Ob H0, die beliebte Spurgröße im Maßstab 1:87, die Schmalspurvariante im Maßstab 1:140 oder die Spur1, die witterungsbeständig auch auf der Terrasse verlegt werden kann, für den Modelleisenbahnfan gibt es in Sersheim alles zu finden.
Auf der Suche ist gestern auch Stefan Wasserbäch, Ortsvorsteher von Horrheim. Als Sechsjähriger bekam er seine Märklin HO. „Das war eine schöne Zeit“, erinnert sich die Stadtrat. Lange Jahre war die Anlage verwaist, jetzt soll sie wieder aktiviert werden, damit die drei Buben von Wasserbäch auch ihren Spaß haben.
Andere geben dem Modellmarkt wenig Zukunftschancen. „Der Markt ist schwer am Abflauen“, so ein passionierter Sammler aus Kleinglattbach, der lange Jahre selbst seine Sammlerstücke in Sersheim anbot. „Von den Jungen interessiert sich doch heutzutage niemand mehr für das. Da gibt es nur noch Computerspiele.“ Der letztjährige Standnachbar gibt ihm recht: Rund 180 Euro habe er verdient. Abzüglich der Standgebühren und der Anfahrt sei dies ein Nullgeschäft. „Da können wir unsere Stücke gleich verschenken“, so der Kleinglattbacher.

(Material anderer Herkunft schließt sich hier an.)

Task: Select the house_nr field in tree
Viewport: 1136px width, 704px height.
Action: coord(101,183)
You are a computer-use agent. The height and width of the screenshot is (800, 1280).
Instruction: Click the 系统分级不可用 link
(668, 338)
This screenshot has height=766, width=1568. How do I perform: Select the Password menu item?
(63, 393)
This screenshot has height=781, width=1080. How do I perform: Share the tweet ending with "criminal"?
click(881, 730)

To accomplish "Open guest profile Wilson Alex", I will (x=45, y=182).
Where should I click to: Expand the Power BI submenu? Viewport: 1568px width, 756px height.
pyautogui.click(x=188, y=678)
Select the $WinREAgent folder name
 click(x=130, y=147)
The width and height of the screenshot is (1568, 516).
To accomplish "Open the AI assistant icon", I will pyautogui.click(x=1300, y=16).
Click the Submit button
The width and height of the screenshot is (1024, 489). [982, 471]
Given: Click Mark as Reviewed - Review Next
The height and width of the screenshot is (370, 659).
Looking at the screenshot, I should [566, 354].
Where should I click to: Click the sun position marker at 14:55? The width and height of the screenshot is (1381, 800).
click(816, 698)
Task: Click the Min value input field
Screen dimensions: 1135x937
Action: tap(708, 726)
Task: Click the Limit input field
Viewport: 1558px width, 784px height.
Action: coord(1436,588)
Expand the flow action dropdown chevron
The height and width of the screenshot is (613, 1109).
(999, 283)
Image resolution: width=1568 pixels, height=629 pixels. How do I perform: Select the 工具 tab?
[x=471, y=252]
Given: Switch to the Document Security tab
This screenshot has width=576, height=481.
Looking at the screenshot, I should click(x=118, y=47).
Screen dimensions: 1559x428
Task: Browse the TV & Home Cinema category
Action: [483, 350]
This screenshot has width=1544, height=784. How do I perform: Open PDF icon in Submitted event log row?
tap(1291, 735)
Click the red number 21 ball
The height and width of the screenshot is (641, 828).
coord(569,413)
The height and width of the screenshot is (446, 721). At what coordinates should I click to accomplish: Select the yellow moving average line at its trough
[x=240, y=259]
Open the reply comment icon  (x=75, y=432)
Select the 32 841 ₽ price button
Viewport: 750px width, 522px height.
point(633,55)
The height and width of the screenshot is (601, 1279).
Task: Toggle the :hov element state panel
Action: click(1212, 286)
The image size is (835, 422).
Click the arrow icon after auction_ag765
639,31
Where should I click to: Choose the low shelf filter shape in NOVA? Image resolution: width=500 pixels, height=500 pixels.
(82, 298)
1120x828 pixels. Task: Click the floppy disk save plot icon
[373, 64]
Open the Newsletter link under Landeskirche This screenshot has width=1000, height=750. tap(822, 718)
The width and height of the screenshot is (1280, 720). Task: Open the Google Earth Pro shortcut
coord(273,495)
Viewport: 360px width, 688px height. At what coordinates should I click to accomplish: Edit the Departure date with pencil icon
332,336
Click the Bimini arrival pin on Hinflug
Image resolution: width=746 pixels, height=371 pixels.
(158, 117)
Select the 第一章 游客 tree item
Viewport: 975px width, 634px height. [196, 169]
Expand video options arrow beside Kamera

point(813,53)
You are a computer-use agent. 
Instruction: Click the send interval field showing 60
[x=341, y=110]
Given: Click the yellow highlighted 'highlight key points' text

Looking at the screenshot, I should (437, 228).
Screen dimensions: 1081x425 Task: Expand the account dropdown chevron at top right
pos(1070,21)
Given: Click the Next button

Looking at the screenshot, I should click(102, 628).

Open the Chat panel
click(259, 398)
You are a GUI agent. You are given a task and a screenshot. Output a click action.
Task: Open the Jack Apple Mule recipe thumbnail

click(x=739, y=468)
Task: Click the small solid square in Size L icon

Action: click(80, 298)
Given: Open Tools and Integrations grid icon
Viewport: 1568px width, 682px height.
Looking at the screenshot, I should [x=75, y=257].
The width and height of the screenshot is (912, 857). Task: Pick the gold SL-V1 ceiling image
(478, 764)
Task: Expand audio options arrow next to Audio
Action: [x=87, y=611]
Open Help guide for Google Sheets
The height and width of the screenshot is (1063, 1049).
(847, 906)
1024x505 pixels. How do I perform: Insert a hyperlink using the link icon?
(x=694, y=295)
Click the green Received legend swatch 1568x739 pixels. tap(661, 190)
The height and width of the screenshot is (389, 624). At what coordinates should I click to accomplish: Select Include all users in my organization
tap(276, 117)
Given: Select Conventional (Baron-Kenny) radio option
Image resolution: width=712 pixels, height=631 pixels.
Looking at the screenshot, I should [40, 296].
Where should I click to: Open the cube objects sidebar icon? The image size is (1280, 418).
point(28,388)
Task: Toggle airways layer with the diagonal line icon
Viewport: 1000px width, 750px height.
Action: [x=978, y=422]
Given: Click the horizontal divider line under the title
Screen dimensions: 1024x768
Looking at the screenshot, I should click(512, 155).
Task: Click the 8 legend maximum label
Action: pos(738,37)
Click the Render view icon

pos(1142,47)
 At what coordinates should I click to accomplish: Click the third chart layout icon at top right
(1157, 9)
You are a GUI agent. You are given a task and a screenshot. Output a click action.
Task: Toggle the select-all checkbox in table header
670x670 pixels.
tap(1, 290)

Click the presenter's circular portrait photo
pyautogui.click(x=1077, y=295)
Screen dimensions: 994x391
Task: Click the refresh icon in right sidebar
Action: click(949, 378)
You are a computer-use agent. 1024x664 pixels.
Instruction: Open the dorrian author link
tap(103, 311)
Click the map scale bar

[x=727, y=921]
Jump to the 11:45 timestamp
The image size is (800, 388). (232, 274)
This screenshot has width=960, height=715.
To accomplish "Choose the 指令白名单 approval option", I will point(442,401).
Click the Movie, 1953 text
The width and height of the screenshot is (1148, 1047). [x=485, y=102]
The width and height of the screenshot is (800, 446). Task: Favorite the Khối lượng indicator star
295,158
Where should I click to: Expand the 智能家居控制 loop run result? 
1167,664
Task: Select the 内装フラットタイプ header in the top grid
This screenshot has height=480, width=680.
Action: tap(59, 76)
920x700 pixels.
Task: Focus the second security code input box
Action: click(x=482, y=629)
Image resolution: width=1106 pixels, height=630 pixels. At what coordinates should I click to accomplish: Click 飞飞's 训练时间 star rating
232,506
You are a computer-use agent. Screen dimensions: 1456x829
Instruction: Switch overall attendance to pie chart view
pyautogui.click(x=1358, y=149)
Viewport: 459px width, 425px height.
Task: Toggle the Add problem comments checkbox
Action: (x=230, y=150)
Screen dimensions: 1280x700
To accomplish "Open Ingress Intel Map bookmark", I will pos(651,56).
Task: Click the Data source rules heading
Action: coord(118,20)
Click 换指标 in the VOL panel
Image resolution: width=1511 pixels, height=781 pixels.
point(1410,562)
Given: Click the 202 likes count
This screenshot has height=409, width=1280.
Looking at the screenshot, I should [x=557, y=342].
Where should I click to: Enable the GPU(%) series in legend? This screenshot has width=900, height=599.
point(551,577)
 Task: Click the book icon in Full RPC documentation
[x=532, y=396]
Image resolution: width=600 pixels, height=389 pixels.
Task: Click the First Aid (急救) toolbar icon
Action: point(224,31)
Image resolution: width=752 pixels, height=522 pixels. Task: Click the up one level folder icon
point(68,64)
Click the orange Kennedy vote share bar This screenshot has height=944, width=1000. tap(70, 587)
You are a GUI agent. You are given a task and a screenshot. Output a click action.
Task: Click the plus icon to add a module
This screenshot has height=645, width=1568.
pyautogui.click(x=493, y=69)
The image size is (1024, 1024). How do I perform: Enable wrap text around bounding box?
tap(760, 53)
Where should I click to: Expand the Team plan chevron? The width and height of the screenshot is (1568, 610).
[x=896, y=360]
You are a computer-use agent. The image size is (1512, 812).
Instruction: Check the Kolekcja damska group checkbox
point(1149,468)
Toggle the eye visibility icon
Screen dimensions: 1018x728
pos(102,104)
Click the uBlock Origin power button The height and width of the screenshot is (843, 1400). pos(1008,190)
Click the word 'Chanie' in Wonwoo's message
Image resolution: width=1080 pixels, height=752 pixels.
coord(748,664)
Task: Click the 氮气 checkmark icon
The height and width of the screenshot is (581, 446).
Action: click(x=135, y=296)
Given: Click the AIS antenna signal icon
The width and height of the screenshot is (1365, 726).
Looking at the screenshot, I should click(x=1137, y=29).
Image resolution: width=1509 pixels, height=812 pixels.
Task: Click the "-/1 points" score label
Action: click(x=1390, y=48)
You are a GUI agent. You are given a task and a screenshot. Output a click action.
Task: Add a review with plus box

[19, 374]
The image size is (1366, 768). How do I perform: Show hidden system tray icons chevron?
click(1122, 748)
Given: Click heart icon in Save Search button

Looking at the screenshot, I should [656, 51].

Zwar drängen sich am Sonntag jede Menge Leute durch die Standgassen, doch offensichtlich ist, dass es von vielen Marken eine regelrechte Überproduktion gibt. Trotzdem lässt sich bei der Modellbörse das eine oder andere Schnäppchen machen, um die Anlage daheim aufzurüsten. Renno: „Wir haben bei den Ausstellern private Sammler ebenso wie professionelle Händler.“
Das Internet ist für die Modellfans keine Konkurrenz. Die Mitglieder des Modell-Clubs wissen: „Hier können die Leute die Produkte in die Hand nehmen und ausprobieren.“ Vor dem Regieraum sind deshalb auch Testgleise aufgebaut, um vor dem Kauf die Ware auf Funktionstüchtigkeit zu überprüfen.
Trotz der Wirtschaftskrise, die Sersheimer Modellbörse geht weiter. Für den 21. November 2010 ist die Halle bereits wieder reserviert – für die 25. Veranstaltung.